Results of a study published in Open Forum Infectious Diseases show bictegravir/emtricitabine/tenofovir alafenamide (B/F/TAF) is associated with high rates of initial virologic suppression among patients with HIV infection and substance use disorder (SUD) at increased risk for treatment nonadherence.
Investigators at the University of Nebraska Medical Center conducted the BASE study (NCT03998176), an open-label, single-arm, prospective phase 4 study. Included patients were adults (N=43) with HIV infection and SUD who were enrolled via convenience sampling. All patients had an HIV viral load of at least 1000 copies/mL. Patients were started on B/F/TAF and were monitored for adherence and viral load at baseline and at weeks 6, 12, 24, 36, and 48. Virologic suppression was defined as an HIV viral load of less than 50 copies/mL.

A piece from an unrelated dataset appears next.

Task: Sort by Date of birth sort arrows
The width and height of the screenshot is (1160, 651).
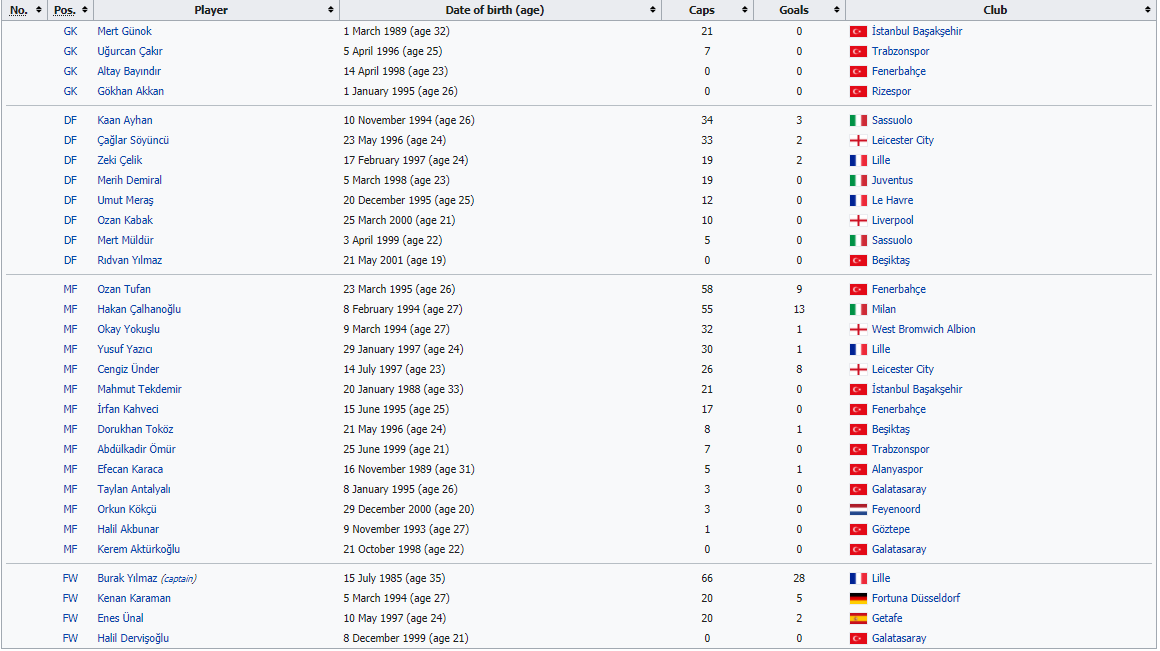Action: pos(653,10)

Among patients included in the analysis, the median age was 38.0 (range, 21.0-62.0) years, 79.1% were men, and 81.4% were White. In addition, 53.5% of patients had stable housing, 76.7% earned less than $15,000 annually, 55.9% were uninsured or covered by the AIDS Drug Assistance Program, and 95.3% reported methamphetamine use within the previous 6 months. A total of 12 patients were antiretroviral therapy (ART)-naive at baseline.
At baseline, the median HIV viral load was 55,800 (range, 1212-2,280,000) copies/mL, the median CD4 T-cell count was 460 (range, 40-1653) cells/mm3, and 44.2% had any drug resistance.
At week 24, 86.0% of the patients remained in the study, with further decreases in the patient population observed by week 48 (72.1%). Divergence in care retention was observed at week 6, with a higher percentage of patients who were naive to ART lost to follow-up compared with ART-experienced patients (58.3% vs 87.1%, respectively).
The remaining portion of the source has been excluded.